Gibt es eine Kompetenz, die ein Autor vor allen anderen benötigt, wenn er sich als Schriftsteller entwickeln will? Ich bin mir nicht sicher, aber es gibt eine Fähigkeit, von der ich glaube, dass man nicht genug davon haben kann. Es ist etwas, dass ich gelegentlich vermisse, wenn ich versuche mit Autoren die Qualität ihres Schreibens zu thematisieren.
Ich spreche von kritischer Selbstreflektion.
Menschen, die sich selbst reflektieren, findet man heutzutage hauptsächlich in der Version, die beginnt mit: „Habe ich schon erzählt wie toll ich bin? Nein? Pass auf …“ Die Sozialen Medien sind randvoll davon. Das eigene Handeln kritisch zu reflektieren, also aktiv seine Unzulänglichkeiten und Fehler zu suchen, und diese dann laut und mutig zu thematisieren ist eher selten und laut der Psychologen ein sicheres Zeichen innerer Reife.
Es ist jedoch eine Eigenschaft, die ein Autor haben sollte, wenn er Fortschritte machen will. Er muss in der Lage sein von seinem Schreiben zurückzutreten und viele harte Fragen zu stellen. Laut zu stellen. Nachdrücklich zu stellen.
Habe ich gesagt, was ich sagen wollte? Habe ich es auf die bestmögliche Weise gesagt? Ist das hier das Beste, was ich leisten kann? Hätte ich mir mehr Mühe geben können? Steht dieser Text hier auf der gleichen Stufe, wie dieser Bestseller der Weltliteratur, den ich so liebe? Nein? Warum nicht? Was muss besser werden? Wo genau liegt meine Komfortzone und warum kann ich sie nicht verlassen? Was kann ich überhaupt nicht und wie kann ich es lernen? Ist diese neue Geschichte besser als die alte? Was habe ich im Verlauf des letzten Jahres eigentlich gelernt? Habe ich wirklich einen Roman geschrieben, oder habe ich nur dreihundert Seiten mit Wörtern gefüllt?
Der Schlüssel ist also nicht zu fragen: Ist das hier jetzt gut genug, damit ich endlich aufhören kann zu schreiben?

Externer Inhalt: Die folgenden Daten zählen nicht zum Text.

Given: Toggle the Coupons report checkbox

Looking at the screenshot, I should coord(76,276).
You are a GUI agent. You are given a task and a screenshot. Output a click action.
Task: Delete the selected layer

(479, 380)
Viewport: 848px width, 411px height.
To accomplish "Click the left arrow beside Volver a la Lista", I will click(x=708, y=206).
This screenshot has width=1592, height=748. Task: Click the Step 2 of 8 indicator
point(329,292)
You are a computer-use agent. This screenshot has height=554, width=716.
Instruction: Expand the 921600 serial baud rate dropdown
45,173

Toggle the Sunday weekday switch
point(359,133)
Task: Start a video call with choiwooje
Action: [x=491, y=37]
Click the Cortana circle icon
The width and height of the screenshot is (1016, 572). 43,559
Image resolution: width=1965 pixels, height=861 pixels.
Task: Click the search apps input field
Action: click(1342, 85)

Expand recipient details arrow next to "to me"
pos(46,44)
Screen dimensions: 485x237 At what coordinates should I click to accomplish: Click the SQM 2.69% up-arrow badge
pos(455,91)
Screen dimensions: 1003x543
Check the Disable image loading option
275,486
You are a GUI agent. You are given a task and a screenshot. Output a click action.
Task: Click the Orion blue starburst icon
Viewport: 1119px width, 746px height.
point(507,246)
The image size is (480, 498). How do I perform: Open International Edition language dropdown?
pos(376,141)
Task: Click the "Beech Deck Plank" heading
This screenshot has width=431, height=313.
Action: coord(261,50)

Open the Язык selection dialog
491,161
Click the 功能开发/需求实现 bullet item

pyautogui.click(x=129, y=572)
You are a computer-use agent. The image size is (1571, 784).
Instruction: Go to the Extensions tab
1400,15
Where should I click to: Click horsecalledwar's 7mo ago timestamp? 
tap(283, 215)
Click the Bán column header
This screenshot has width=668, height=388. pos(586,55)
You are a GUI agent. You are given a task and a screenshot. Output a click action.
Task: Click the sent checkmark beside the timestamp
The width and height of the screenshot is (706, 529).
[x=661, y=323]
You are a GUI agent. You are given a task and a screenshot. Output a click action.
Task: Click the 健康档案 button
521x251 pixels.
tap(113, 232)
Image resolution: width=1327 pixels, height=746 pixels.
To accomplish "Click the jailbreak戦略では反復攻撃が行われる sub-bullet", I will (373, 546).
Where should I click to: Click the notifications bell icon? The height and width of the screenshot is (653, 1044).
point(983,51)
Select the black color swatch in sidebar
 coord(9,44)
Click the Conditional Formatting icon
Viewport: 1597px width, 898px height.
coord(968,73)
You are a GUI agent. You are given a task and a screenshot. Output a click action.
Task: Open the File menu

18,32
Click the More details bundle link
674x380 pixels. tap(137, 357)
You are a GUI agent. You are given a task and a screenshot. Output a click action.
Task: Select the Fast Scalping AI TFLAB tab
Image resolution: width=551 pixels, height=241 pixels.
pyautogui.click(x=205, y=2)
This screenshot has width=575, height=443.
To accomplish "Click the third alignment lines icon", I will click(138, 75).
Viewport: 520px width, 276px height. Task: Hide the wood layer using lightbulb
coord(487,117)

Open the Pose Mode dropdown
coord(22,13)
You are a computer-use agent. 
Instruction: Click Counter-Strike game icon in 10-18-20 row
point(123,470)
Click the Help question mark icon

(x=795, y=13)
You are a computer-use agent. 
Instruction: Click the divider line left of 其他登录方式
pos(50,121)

Sondern: Welche Baustelle kann ich als Nächstes angehen, wenn ich mich als Schriftsteller weiter entwickeln will?
Ich sage bewusst entwickeln will und nicht erfolgreich sein will. Wer mich kennt, weiß das dies eines meiner Lieblingsthemen ist. Der Unterschied zwischen einem Autor, der erfolgreich sein will und einem der ein guter Schriftsteller sein will. Der eine ist Geschäftsmann, der andere Künstler. Die Grundmotivationen sind sehr unterschiedlich und – wie weithin bekannt – interessiert mich persönlich nur das Schreiben.
Jemand der schreiben kann, kann immer noch erfolgreich werden. Das ist dann quasi ein netter Nebeneffekt. Jemand der nicht schreiben kann, kann vielleicht einen Glückstreffer landen, aber selbst dieser wird niemals ein wirklicher Erfolg sein.
Leider ist unsere Gesellschaft der kritischen Selbstreflektion nicht wirklich zuträglich. Wir sind vielmehr gerade Zeuge, wie Menschen konditioniert werden minimale Aufmerksamkeitsspannen zu unterhalten und Erfolge einzufordern auf Basis von keinerlei Investment. Weder emotionaler Natur, und schon gar nicht in Form von Zeit.
Ein Schüler trat einmal vor einen Lehrer und fragte: „Meister, wie lange dauert es Eure Kunst zu perfektionieren.“
„In aller Regel etwa zehn Jahre für die Grundlagen“, kam die Antwort des Lehrers.
„Zehn Jahre!“, rief der Schüler. „Was, wenn ich doppelt so hart arbeite, wie alle anderen?“
„Dann dauert es zwanzig.“
Auf den verwirrten Blick des Schülers erklärte der Lehrer:
„Wer mit einem Auge immer auf das Ziel starrt, hat nur noch eines für den Weg.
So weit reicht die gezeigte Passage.